MATERIAL SUPPLIED>

════

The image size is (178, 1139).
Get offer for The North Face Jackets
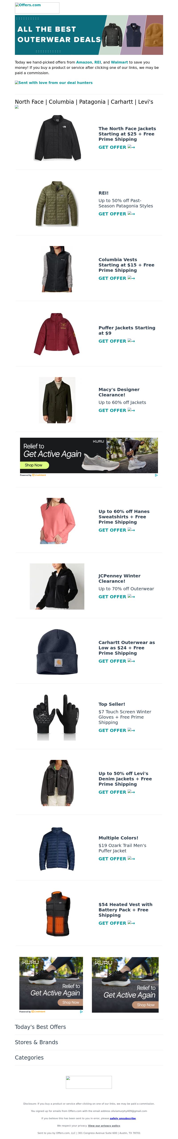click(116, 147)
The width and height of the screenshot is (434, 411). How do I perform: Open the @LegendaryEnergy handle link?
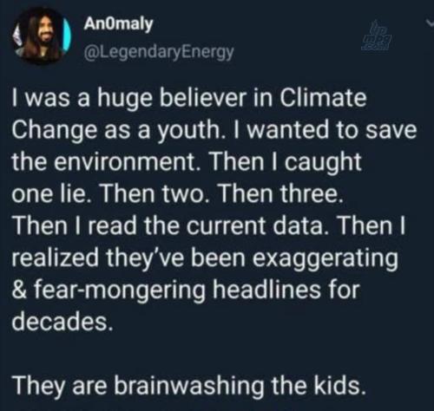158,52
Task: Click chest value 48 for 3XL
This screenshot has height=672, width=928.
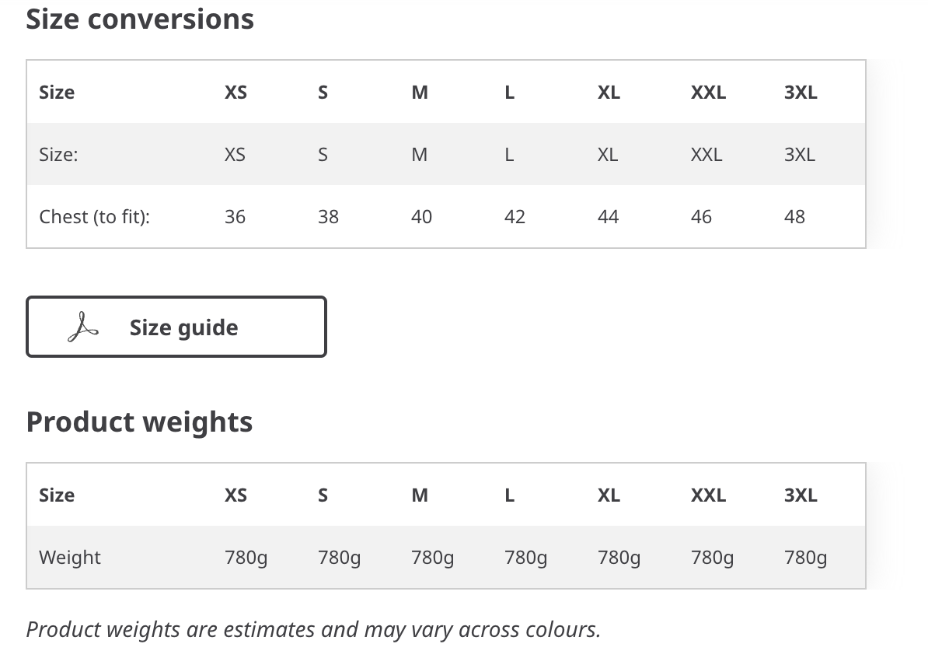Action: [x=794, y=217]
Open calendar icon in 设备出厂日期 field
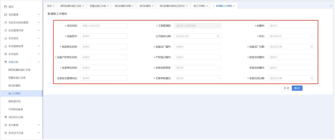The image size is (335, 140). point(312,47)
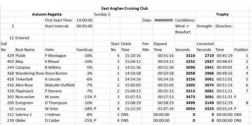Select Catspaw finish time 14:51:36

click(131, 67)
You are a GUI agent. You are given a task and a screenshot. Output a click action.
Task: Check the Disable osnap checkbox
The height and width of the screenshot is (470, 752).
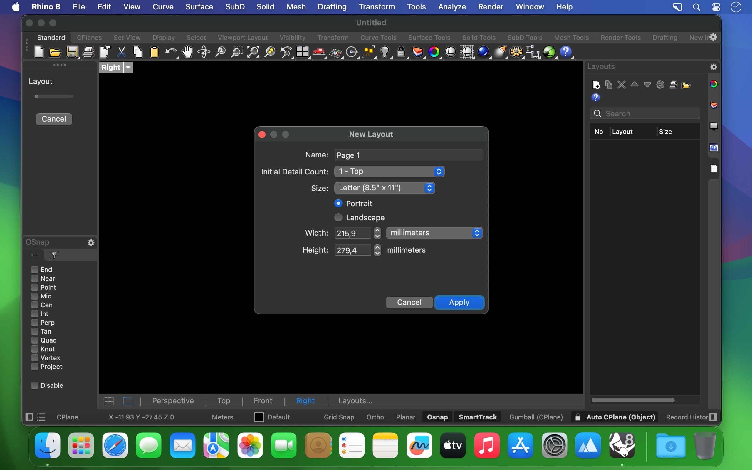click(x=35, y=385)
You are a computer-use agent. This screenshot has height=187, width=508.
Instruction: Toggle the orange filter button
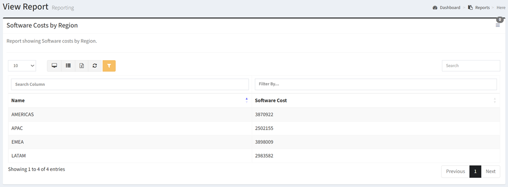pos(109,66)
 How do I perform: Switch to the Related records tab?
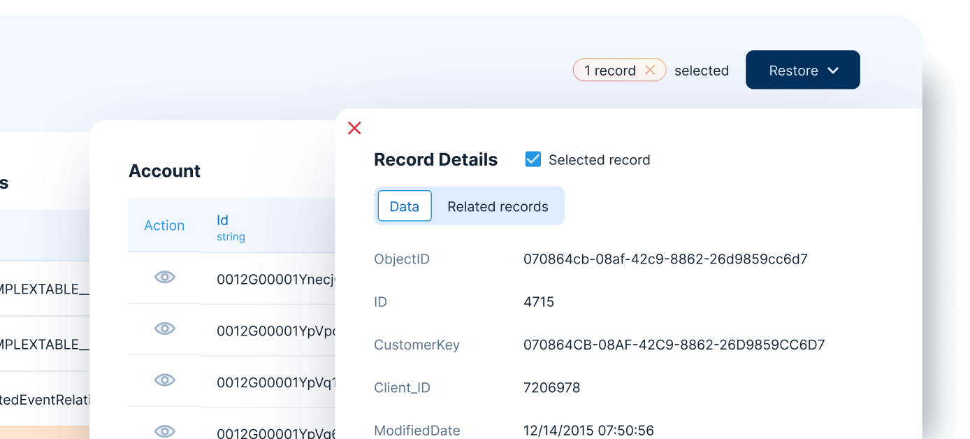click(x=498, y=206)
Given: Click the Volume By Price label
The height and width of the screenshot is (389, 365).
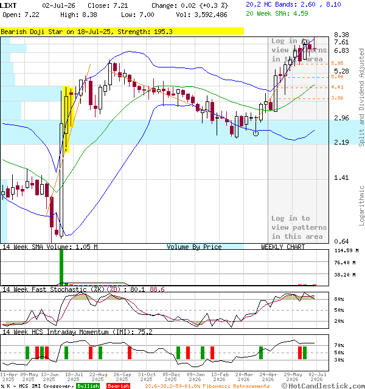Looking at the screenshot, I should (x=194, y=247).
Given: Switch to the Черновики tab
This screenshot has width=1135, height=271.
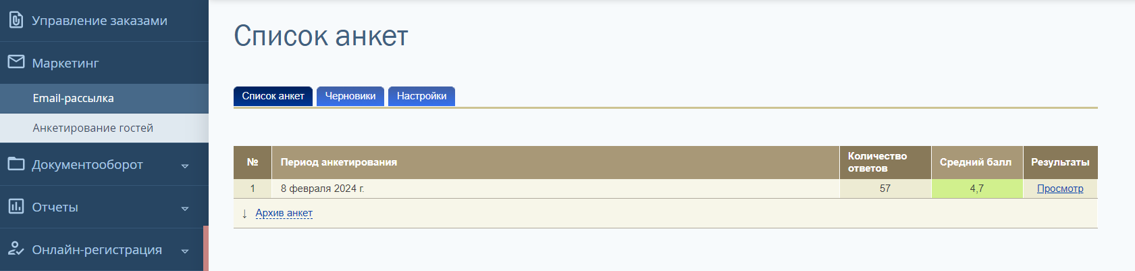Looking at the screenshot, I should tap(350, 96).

════

YOUR GOAL>
Copy out all of the rows above word for word, leaving out the pictures.

PROBLEM SOLUTION>
The image size is (178, 1139).
Get offer for The North Face Jackets
click(116, 147)
The width and height of the screenshot is (434, 411). How do I perform: Open the @LegendaryEnergy handle link?
158,52
Task: Click chest value 48 for 3XL
This screenshot has height=672, width=928.
Action: [x=794, y=217]
Open calendar icon in 设备出厂日期 field
The image size is (335, 140). point(312,47)
Select Catspaw finish time 14:51:36

click(131, 67)
You are a GUI agent. You are given a task and a screenshot. Output a click action.
Task: Check the Disable osnap checkbox
The height and width of the screenshot is (470, 752).
click(x=35, y=385)
You are a computer-use agent. This screenshot has height=187, width=508.
Instruction: Toggle the orange filter button
pos(109,66)
 How do I perform: Switch to the Related records tab?
click(x=498, y=206)
Given: Click the Volume By Price label
The height and width of the screenshot is (389, 365).
Looking at the screenshot, I should (x=194, y=247).
Given: Switch to the Черновики tab
This screenshot has width=1135, height=271.
Looking at the screenshot, I should tap(350, 96).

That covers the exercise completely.